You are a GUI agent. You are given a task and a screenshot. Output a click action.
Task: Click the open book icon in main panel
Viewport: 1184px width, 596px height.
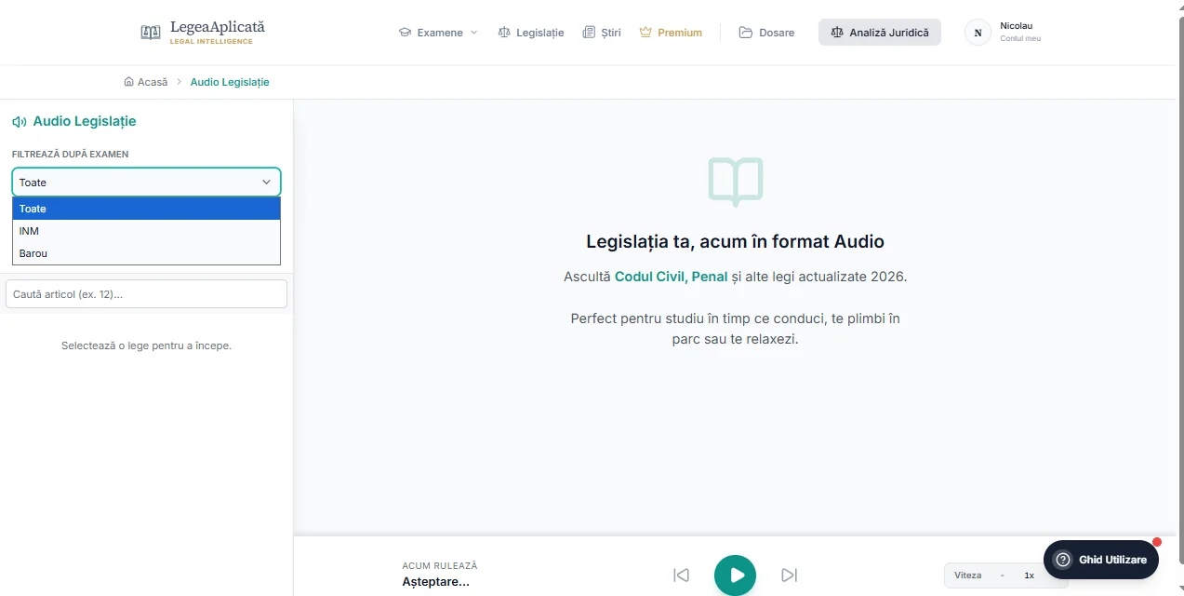pos(735,181)
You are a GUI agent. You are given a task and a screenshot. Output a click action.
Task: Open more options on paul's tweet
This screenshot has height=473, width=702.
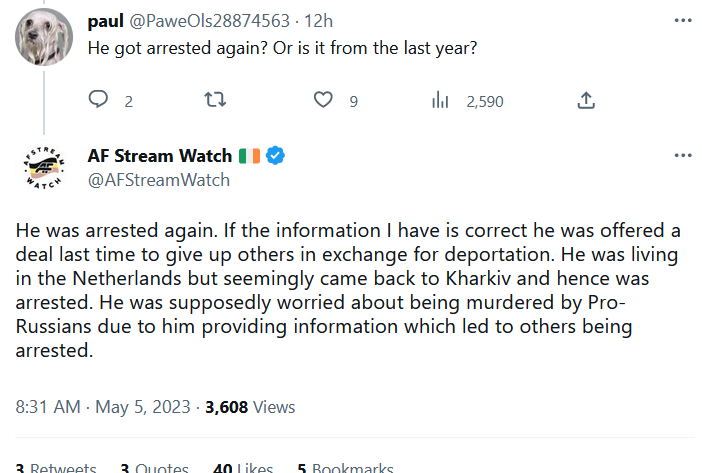[683, 19]
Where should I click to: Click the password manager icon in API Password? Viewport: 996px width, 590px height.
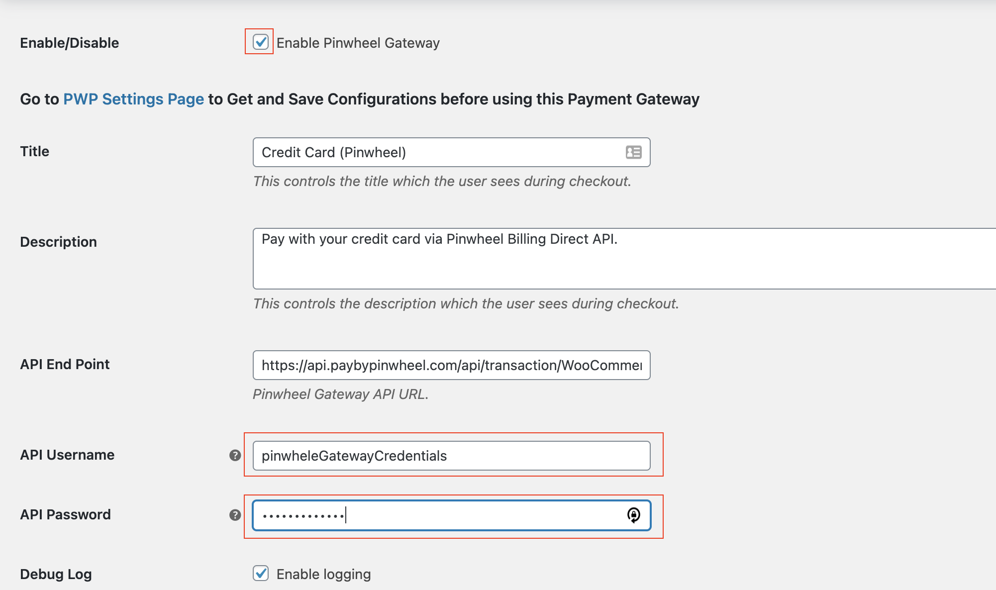coord(633,515)
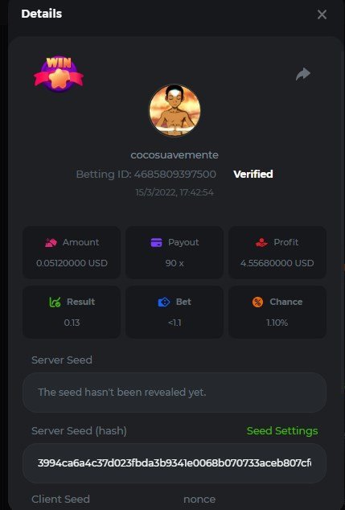Click the Amount coins icon
Viewport: 345px width, 510px height.
(x=51, y=242)
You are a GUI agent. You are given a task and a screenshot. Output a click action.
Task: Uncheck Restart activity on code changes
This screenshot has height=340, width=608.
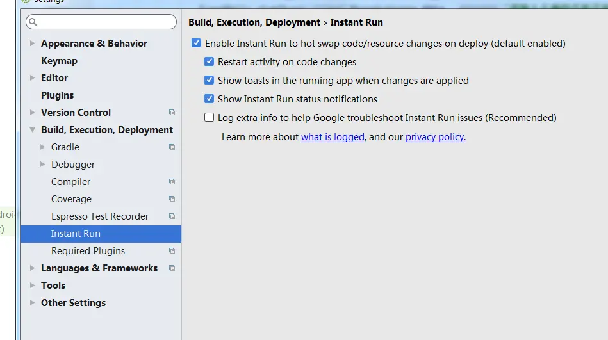[209, 62]
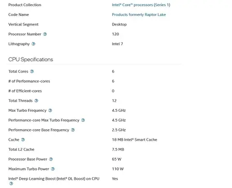232x188 pixels.
Task: Open Maximum Turbo Power info icon
Action: pos(53,169)
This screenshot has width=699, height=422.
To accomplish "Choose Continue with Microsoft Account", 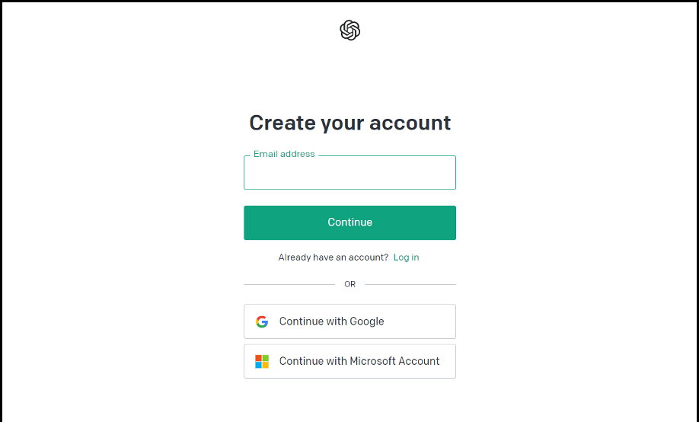I will [x=350, y=361].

=-=-=-=-=

ABOUT THIS EXERCISE: All pictures are to be skipped. Output, word for word, the lines in the data above starting at the line containing "Where should I" and ending at the line containing "Task: Uncheck Restart".

ANSWER TO THIS TASK:
Where should I click to: Click the password manager icon in API Password? Viewport: 996px width, 590px height.
coord(633,515)
Click the Amount coins icon
Viewport: 345px width, 510px height.
(x=51, y=242)
You are a GUI agent. You are given a task and a screenshot. Output a click action.
Task: Uncheck Restart activity on code changes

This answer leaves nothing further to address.